There is no poet but writes his poetry out of inner travails and immense wistfulness. But they all write just beside their travail, not in it: just beside their wistfulness, not with it. A poet who feels the throat of his soul aching and swollen and inflamed writes—not just that astral diphtheria, not till another time: but instead the fine smothering of a hope, perhaps, the oblique suffocating of a love. A poet whose brain-hands throb with some horrible dulcet-ish tiredness from handling the heavy bright tools of his craft writes instead the throbbing of his brain-soles and brain-insteps from walking small odd hard rutted daily ways.
It rouses me—it heats my eyeballs with salty honeyed warmth as I read: but it is not John Keats: who writes his own immediate magic sickness in perfect sudden obvious blood-warm golden Now!

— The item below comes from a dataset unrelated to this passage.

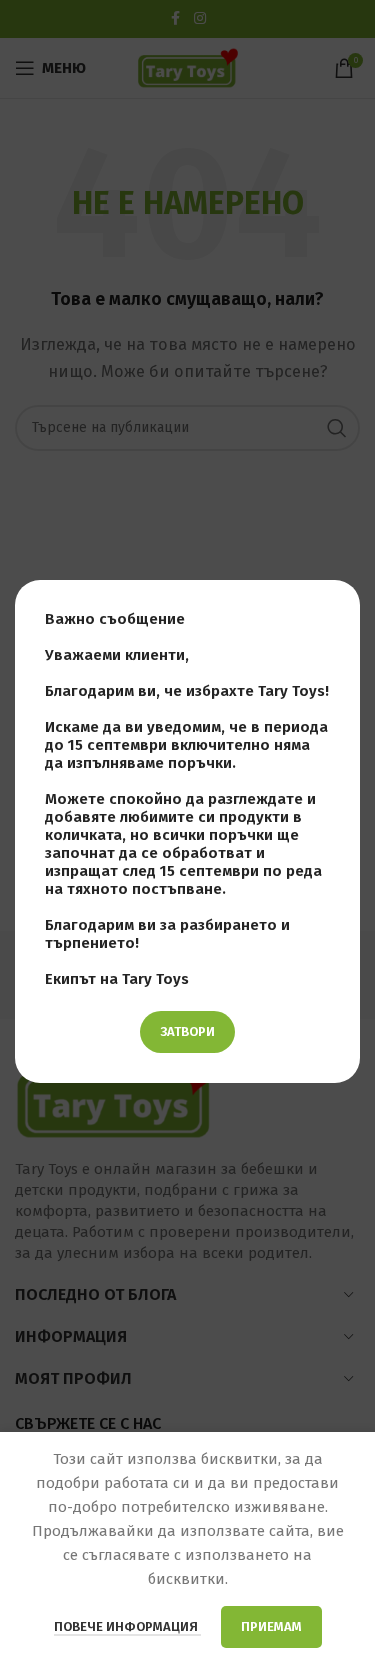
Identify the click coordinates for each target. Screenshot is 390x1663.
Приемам (271, 1626)
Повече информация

It is always old, old-fashioned ailment, worn of ages. The drowsy ache of the Nightingale goes a thousand years back and a thousand years to come: the restless ecstasy of a thousand thousand Nightingales, one for each who reads, in any age, all ages. Long, long after the jeweled English language is gone, dead as Homer’s, Keats’s Nightingale will flutter lyric-winged in the nervous jeweled lovely Now.
‘Weep for Adonis,’ wailed the differently-lovely Shelley, ‘he is dead.’ But he isn’t dead. He is terribly living, passionately living.
Each day of my life I feel him living. He breathes. He breathes close to me, pantingly, like a swimmer breasting waves or a playing child in a summer day.—John Keats!
Just Beneath My Skin he is my God-of-the-World, my Fetich and my Lover. He has been my Lover for seven gold years.
He is the first beauty in my flawed futile life. He is the most beautiful thing in the living and dying world. John Keats—John Keats!—
In everyone else I can feel mixed motives, tough tangled silk threads of self woven into wonderful wefts of days and deeds: in everybody, from Iscariot to Toussaint L’Ouverture, from Jeanne d’Arc to Victoria Woodhull, from Paul of Tarsus to Aaron Burr.
Only John Keats stands out alone, a true-breathing Poet, an Inmost Heart bleeding outward.